The counties had sought a total of $2.4 billion from the pharmacy chains to replenish depleted budgets for drug treatment, social services and police, with $1.3 billion for Trumbull and $1.1 billion for Lake, according to people familiar with their demands. 

‘The Sun and the Moon’

Polster found that was “asking for the sun and the moon.” Of the $650 million he ordered, Lake County will get more than $306 million and Trumbull County more than $344 million, according to court filings. He ordered the companies to pay the first two years of fees, amounting to $86.7 million, immediately.

Hunter Shkolnik, a lawyer for the counties, said in a statement that the municipalities’ legal team “never wavered from our strong beliefs the chain pharmacies were a major factor in causing the opioid epidemic.”

Some makers of opioid-based drugs, such as Johnson & Johnson and Teva Pharmaceutical Industries Ltd, and distributors including McKesson Corp. and Cardinal Health Inc., have reached global settlements for billions of dollars.
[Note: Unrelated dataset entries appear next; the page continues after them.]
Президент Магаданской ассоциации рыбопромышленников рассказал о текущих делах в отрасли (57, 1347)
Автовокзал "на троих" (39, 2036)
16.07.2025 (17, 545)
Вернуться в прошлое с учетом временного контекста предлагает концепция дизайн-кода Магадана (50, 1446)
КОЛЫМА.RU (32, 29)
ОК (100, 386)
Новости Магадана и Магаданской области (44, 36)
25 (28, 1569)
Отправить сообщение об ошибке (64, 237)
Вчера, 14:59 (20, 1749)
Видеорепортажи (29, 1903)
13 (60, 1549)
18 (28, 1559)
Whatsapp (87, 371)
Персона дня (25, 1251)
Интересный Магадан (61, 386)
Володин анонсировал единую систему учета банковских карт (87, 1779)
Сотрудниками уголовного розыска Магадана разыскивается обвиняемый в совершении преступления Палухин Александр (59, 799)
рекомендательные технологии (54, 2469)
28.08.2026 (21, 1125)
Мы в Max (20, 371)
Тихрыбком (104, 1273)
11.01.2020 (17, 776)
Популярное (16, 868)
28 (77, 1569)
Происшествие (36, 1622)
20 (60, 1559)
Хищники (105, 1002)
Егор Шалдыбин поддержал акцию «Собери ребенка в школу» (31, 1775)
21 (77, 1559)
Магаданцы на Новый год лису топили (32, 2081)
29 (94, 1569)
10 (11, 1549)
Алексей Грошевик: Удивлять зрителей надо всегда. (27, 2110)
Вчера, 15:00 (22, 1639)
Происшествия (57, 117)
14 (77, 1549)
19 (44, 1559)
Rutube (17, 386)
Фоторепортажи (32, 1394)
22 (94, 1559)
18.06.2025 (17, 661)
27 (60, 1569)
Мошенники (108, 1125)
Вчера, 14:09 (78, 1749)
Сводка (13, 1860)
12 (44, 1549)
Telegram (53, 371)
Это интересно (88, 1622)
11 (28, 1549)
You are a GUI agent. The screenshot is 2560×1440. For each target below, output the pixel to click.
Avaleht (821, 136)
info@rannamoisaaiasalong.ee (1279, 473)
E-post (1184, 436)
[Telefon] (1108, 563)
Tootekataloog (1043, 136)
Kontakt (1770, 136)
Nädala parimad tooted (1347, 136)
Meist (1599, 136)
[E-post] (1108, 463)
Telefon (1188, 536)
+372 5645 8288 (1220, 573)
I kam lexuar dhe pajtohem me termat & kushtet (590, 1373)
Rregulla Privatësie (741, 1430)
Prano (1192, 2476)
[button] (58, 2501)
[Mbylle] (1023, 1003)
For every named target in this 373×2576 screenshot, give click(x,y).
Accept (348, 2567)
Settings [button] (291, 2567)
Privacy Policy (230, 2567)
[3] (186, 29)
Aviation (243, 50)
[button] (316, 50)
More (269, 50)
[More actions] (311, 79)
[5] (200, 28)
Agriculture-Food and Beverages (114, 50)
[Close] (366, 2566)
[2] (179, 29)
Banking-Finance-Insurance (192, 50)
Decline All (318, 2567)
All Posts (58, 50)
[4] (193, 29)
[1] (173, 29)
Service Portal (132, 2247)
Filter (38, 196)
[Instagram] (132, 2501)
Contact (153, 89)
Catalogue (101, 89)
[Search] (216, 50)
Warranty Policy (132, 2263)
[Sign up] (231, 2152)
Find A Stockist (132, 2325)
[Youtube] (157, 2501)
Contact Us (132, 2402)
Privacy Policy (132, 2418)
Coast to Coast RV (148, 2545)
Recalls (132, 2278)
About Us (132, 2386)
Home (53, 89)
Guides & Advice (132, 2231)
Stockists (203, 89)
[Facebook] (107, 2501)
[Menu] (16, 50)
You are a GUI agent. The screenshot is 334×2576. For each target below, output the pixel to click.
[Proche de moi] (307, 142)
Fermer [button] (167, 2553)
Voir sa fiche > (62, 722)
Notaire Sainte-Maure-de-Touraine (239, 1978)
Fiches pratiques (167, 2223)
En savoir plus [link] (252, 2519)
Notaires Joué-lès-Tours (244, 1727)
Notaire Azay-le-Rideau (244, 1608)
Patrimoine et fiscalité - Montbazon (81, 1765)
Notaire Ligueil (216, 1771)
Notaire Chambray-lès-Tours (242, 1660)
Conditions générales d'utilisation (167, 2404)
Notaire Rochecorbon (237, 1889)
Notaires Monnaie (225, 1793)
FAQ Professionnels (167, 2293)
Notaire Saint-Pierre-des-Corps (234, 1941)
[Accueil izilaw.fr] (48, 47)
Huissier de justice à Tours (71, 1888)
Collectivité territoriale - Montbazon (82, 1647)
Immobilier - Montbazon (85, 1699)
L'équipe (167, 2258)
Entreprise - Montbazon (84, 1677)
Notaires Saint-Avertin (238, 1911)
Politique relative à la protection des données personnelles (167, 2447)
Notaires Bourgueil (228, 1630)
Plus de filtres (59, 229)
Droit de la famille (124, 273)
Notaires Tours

The pharmacy chains haven’t come up with such wide-reaching resolutions of the suits against them.

Read More: J&J, Distributors Unveil $26 Billion Opioid Deal With States 

More than a dozen companies, including makers, distributors and pharmacies, are facing almost 4,000 opioid lawsuits filed by states, local governments and Native American tribes. Many of those cases have been consolidated before Polster for pretrial information exchanges and settlement talks.

Next Up: New Mexico

The next opioid case against the chains is set for September in New Mexico, with Walmart, Walgreens and CVS among the defendants accused by state officials of lax monitoring, according to court filings.

“New Mexico has been devastated by the tsunami of pills caused by the defendants’ focus on profits” rather than their “responsibilities under the law,” Peter Mougey, a Florida-based lawyer who will try the case, said in a statement. The trial will expose that imbalance, Mougey said.

The consolidated case in Cleveland is In Re National Prescription Opiate Litigation, 17-md-2804, US District Court, Northern District of Ohio.